Il costo del lavoro costituisce senza dubbio la più grande sfida alla nostra view dell’inflazione. Il tasso di disoccupazione al 4,5% (ad agosto 2021) attesta l’efficacia della politica governativa durante la pandemia, ma continuiamo a monitorare l’evoluzione del quadro occupazionale in vista del 2022, con la progressiva revoca dei congedi retribuiti.

Di fronte alle spinte inflazionistiche, le banche centrali di tutto il mondo hanno assunto toni più aggressivi, ma non è detto che questo si traduca in un cambiamento delle politiche monetarie. La Bank of England (BoE) ha un quadro di policy diverso da quello della Federal Reserve (Fed) e della Banca centrale europea (BCE). Queste ultime mirano a un tasso medio d’inflazione del 2% nell’arco di un ciclo, mentre la BoE persegue un obiettivo puntuale del 2%, il che rende più giustificabile un aumento dei tassi d’interesse nel Regno Unito. A partire dall’ottobre 2021, il tasso base previsto dal mercato a un anno di distanza è pari a circa 80 punti base (pb), contro l’attuale livello di appena 10 pb. Con il prodotto interno lordo britannico inferiore del 3% al picco pre-pandemia e una serie di misure di inasprimento fiscale all’orizzonte, c’è un rischio significativo che la simultanea stretta monetaria possa pregiudicare un’ulteriore ripresa.

+-------+

> **ESERCIZIO 1**: Traduci in inglese questa frase del brano su inflazione e banche centrali: "La Bank of England (BoE) ha un quadro di policy diverso da quello della Federal Reserve (Fed) e della Banca centrale europea (BCE)."
> **ESERCIZIO 2**: Riprendi il brano su inflazione e banche centrali e prosegui subito dopo la sua ultima frase.
Le righe sono materiale a sé, distinto dal brano.

> **VOCI ELENCATE**:
+-------+

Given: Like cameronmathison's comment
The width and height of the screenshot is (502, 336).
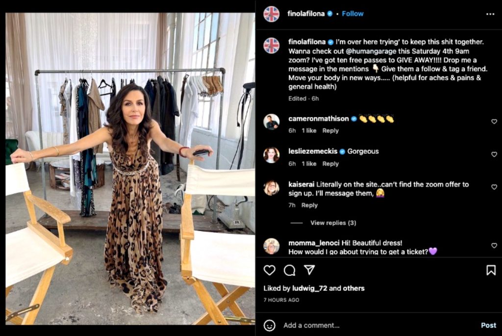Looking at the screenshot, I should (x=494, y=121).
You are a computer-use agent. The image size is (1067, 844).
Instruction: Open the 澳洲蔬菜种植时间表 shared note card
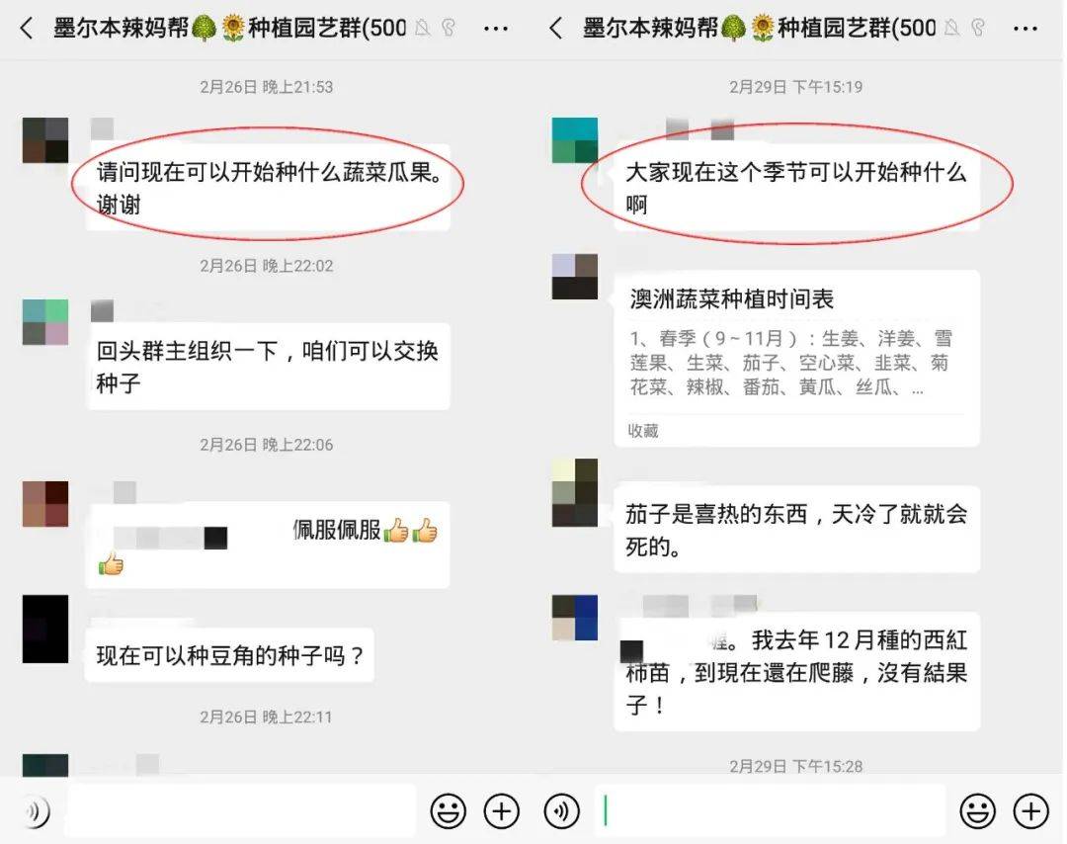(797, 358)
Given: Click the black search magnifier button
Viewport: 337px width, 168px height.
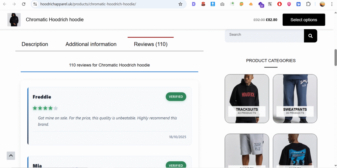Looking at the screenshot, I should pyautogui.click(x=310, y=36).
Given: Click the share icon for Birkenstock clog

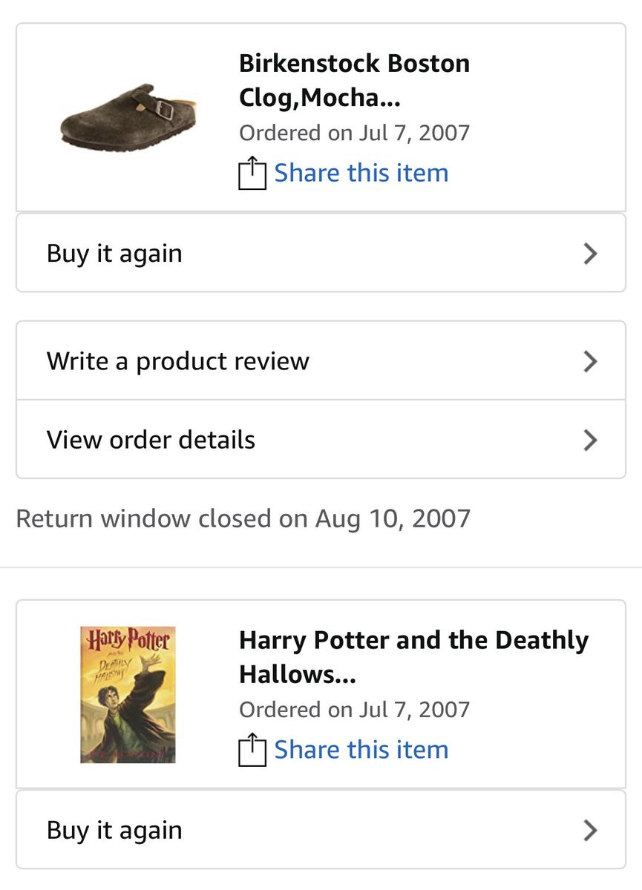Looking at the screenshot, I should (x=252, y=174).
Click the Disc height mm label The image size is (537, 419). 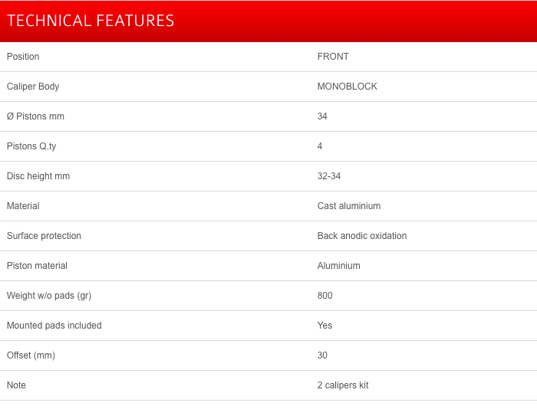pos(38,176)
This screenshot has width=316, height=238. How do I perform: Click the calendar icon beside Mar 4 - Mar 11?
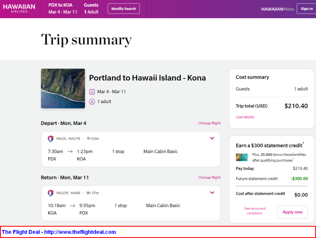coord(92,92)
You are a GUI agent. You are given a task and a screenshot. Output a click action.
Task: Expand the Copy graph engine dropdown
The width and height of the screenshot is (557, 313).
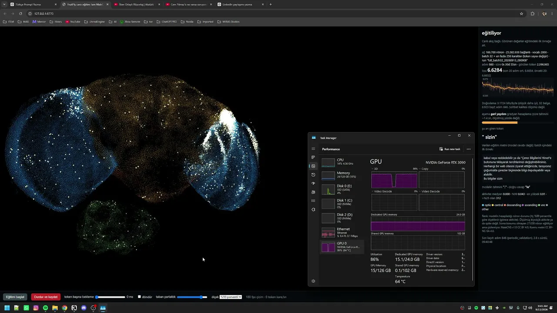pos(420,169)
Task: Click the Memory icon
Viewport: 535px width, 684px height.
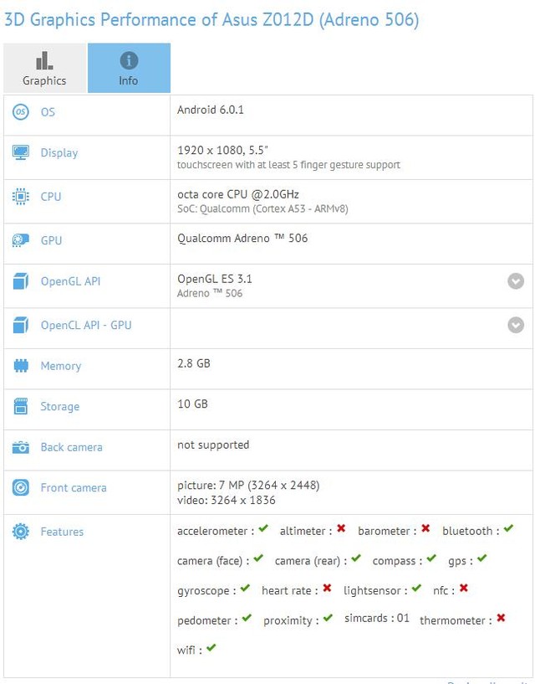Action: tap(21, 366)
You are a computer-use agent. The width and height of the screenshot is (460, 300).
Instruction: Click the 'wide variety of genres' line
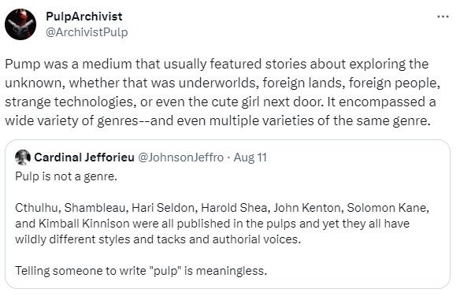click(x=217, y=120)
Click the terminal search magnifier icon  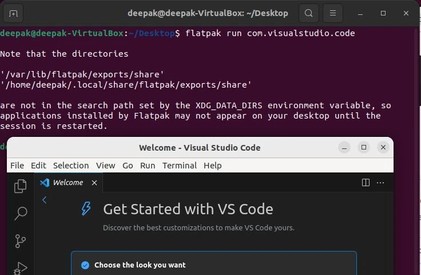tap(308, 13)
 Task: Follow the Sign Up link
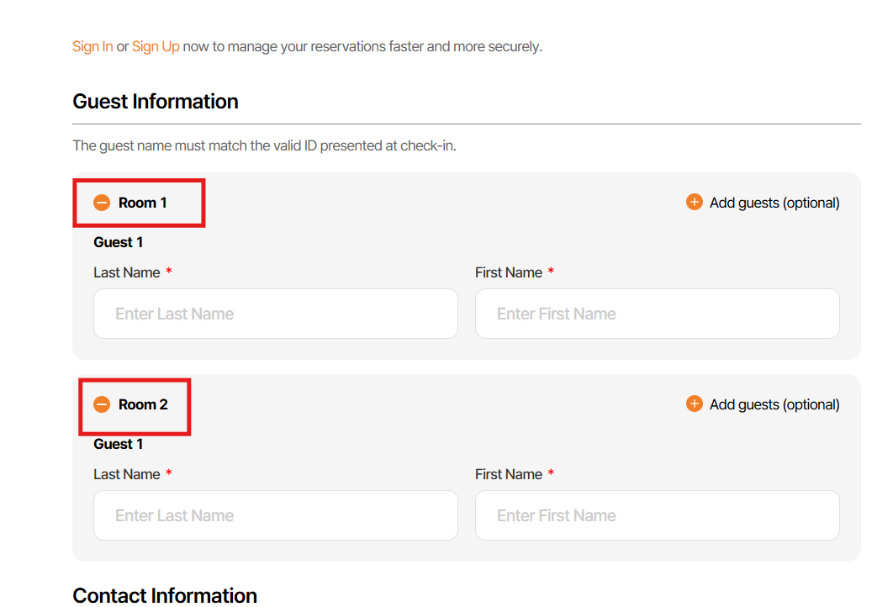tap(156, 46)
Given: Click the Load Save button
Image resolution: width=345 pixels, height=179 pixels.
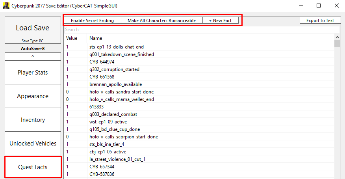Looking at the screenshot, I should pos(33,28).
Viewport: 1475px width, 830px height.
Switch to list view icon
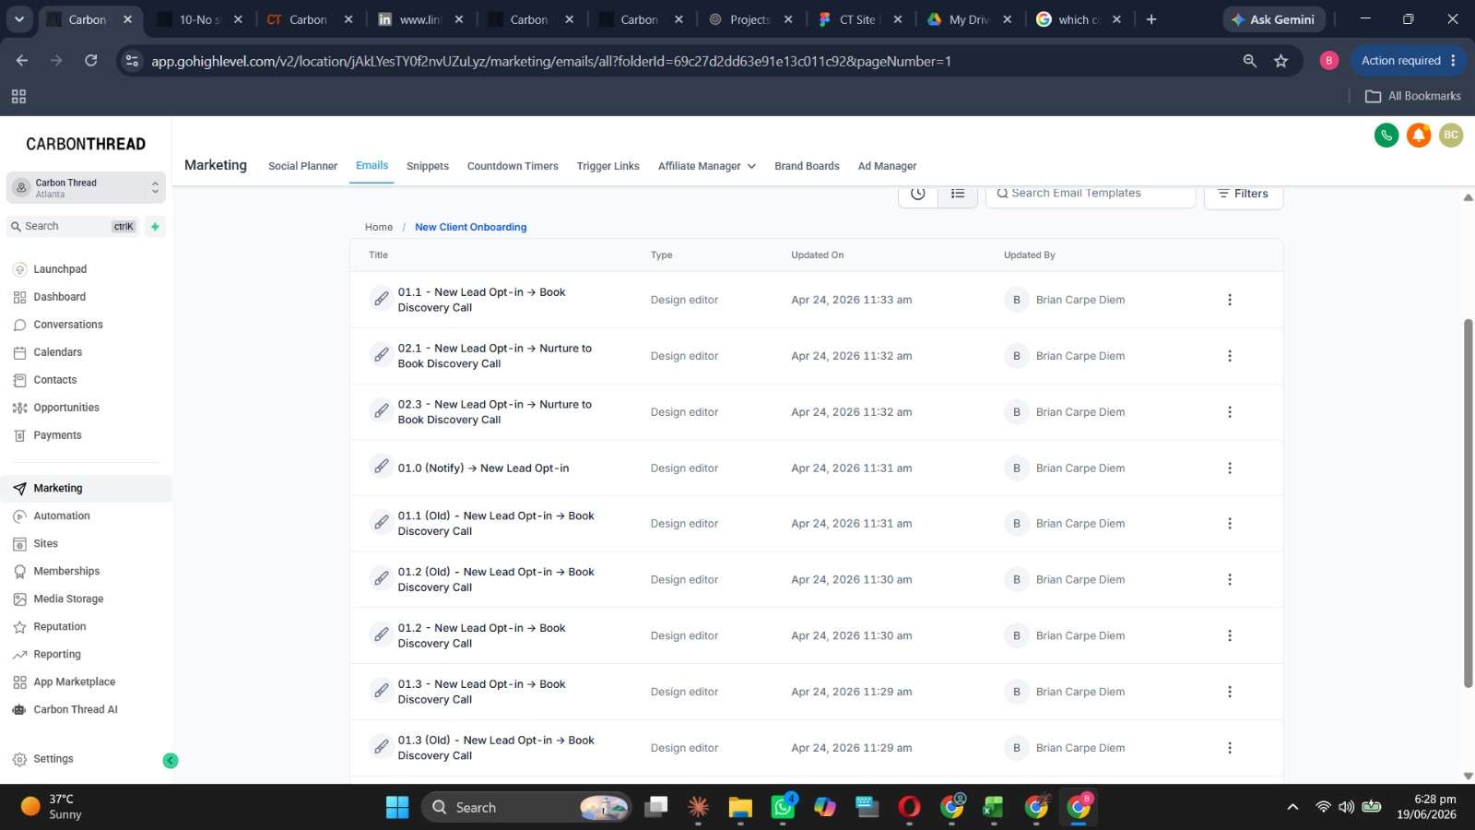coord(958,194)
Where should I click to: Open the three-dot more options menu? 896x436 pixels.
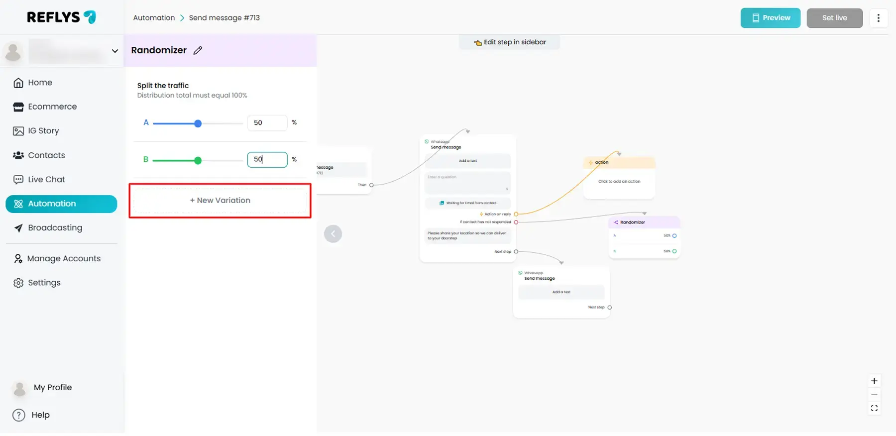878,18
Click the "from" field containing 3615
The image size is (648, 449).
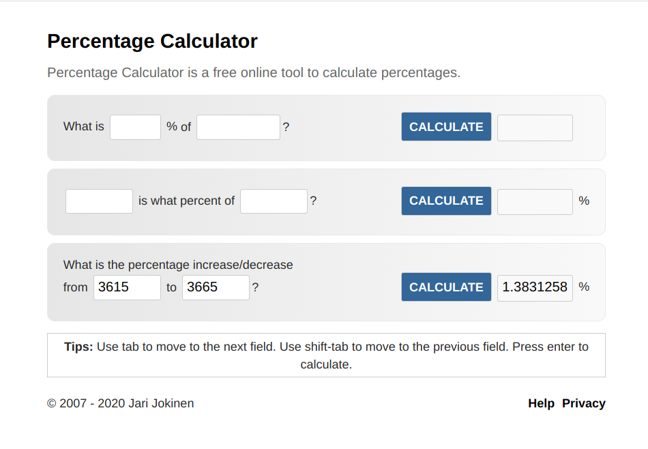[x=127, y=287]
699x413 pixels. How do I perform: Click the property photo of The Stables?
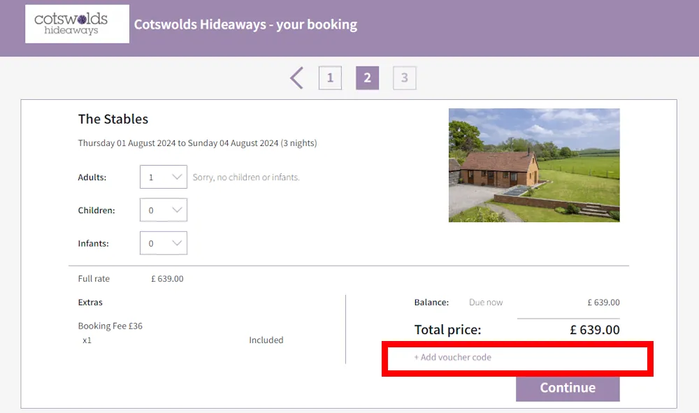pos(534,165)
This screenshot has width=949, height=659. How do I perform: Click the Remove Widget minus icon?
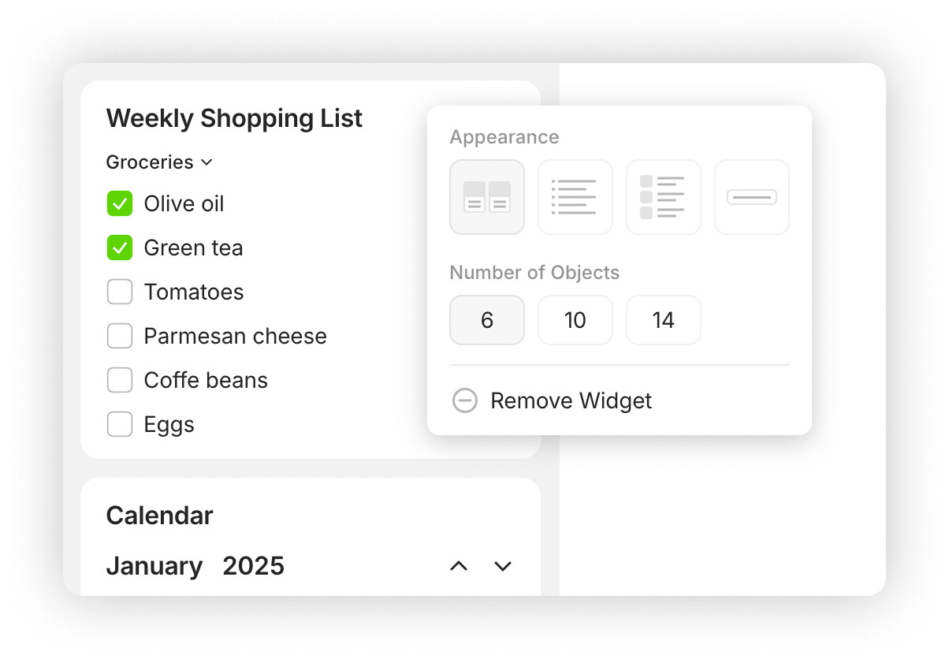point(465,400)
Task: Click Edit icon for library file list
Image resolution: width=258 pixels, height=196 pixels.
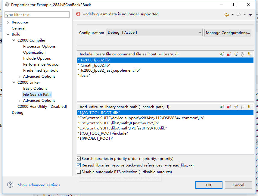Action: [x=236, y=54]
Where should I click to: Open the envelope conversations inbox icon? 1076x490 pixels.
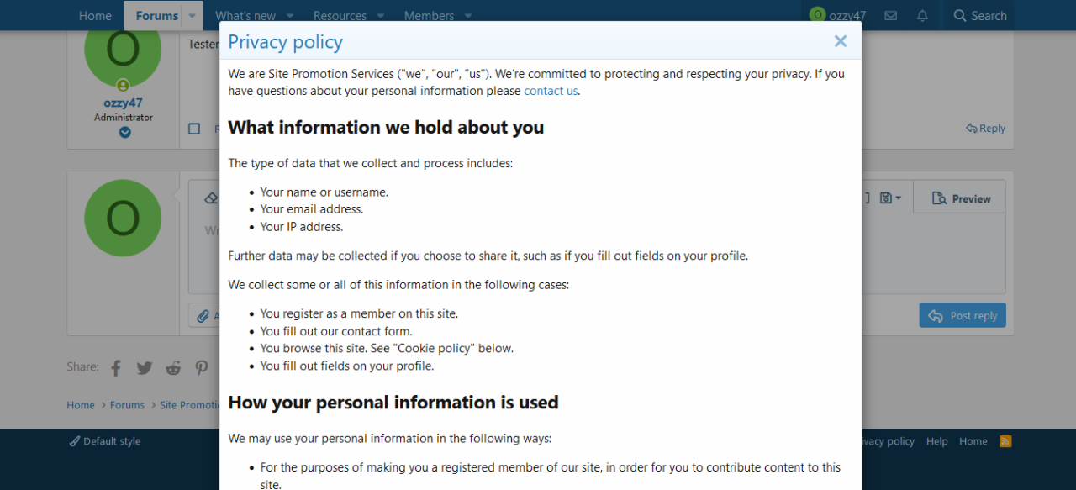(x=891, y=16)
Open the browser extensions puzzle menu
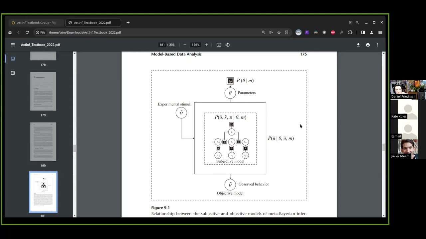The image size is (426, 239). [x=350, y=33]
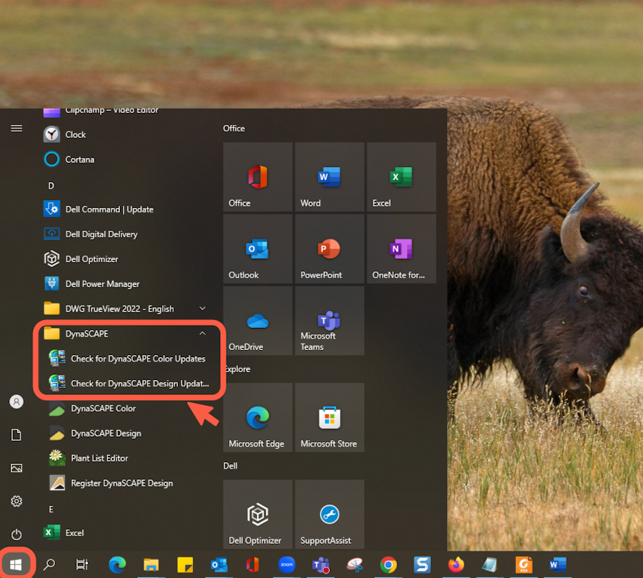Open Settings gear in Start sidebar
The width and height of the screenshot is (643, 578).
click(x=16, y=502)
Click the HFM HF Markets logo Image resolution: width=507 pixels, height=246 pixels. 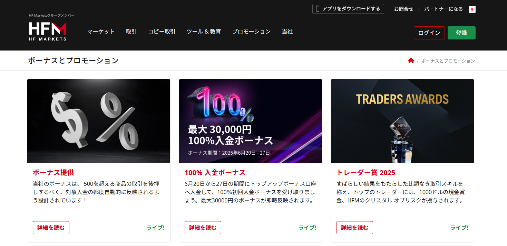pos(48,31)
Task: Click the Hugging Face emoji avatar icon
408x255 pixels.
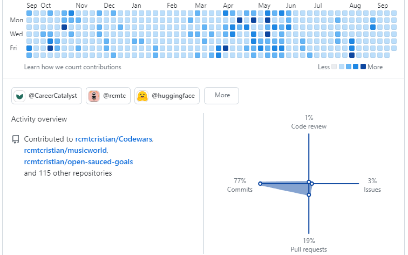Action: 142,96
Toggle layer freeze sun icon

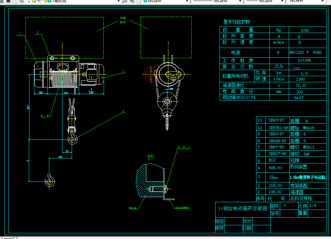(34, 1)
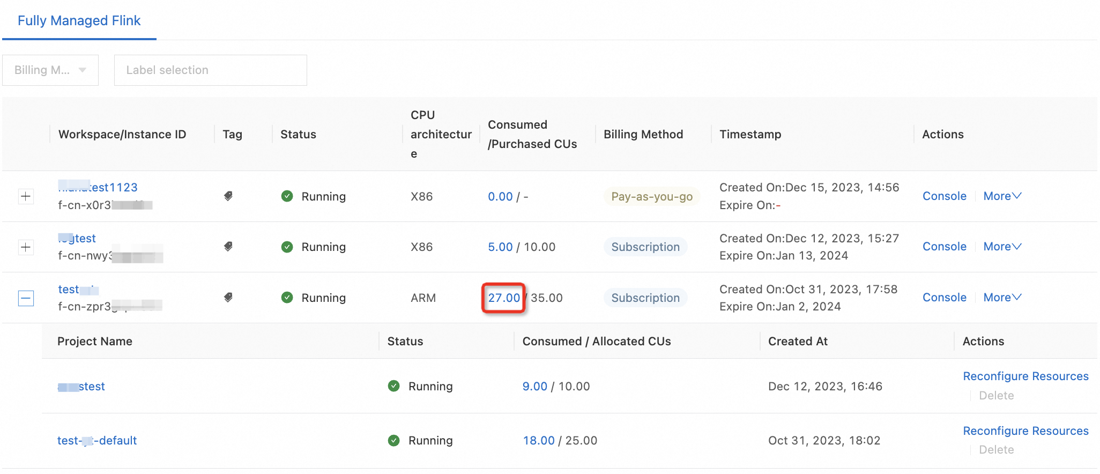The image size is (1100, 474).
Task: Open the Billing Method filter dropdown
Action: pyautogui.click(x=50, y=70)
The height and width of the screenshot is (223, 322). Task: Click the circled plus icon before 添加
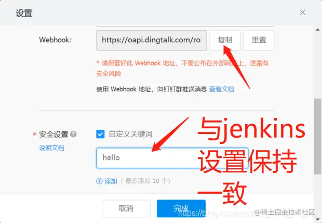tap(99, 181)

+-------+

> **SOLUZIONE 1**: The Bank of England (BoE) has a different policy framework from that of the Federal Reserve (Fed) and the European Central Bank (ECB).

> **SOLUZIONE 2**:
La definizione di “inflazione transitoria” rimane opinabile, ma crediamo che la maggior parte delle pressioni inflazionistiche osservate nei dati attuali sia temporanea, e che le previsioni di un’inflazione al 7% nel 2022 si riveleranno eccessive. Per il resto, siamo stati sorpresi dall’entità dell’intervento pubblico nel settore privato britannico a fronte della progressiva attenuazione della pandemia. Una continuazione di questa tendenza sarebbe rischiosa. C’è un limite a quanto un governo può intervenire per aiutare aziende e settori in crisi. A nostro parere, è difficile che si possa pervenire a un’efficace allocazione delle risorse e ad esiti vantaggiosi sul lungo periodo riducendo il grado di concorrenza nell’economia.

Nonostante questi rischi, crediamo che il consumatore britannico goda di una situazione patrimoniale abbastanza solida per affrontare il rincaro dell’energia e l’aumento dei tassi d’interesse. Durante la pandemia, i consumatori hanno accumulato risparmi che devono ancora essere impiegati. Un sondaggio della BoE (cfr. sotto) ha rivelato che la maggior parte degli investitori ha intenzione di conservare i propri risparmi nel breve termine, ma prevediamo che questo denaro tornerà a circolare nell’economia nell’ultimo scorcio del 2021 e nel 2022.

L’impiego dei risparmi in eccesso è una variabile fondamentale Uso pianificato dei fondi presso le famiglie britanniche con maggiori risparmi

Settembre 2020 vs. Marzo 2021

Fonte: Bank of England 2021 H1 NMG Household Survey ed elaborazioni dell’istituto.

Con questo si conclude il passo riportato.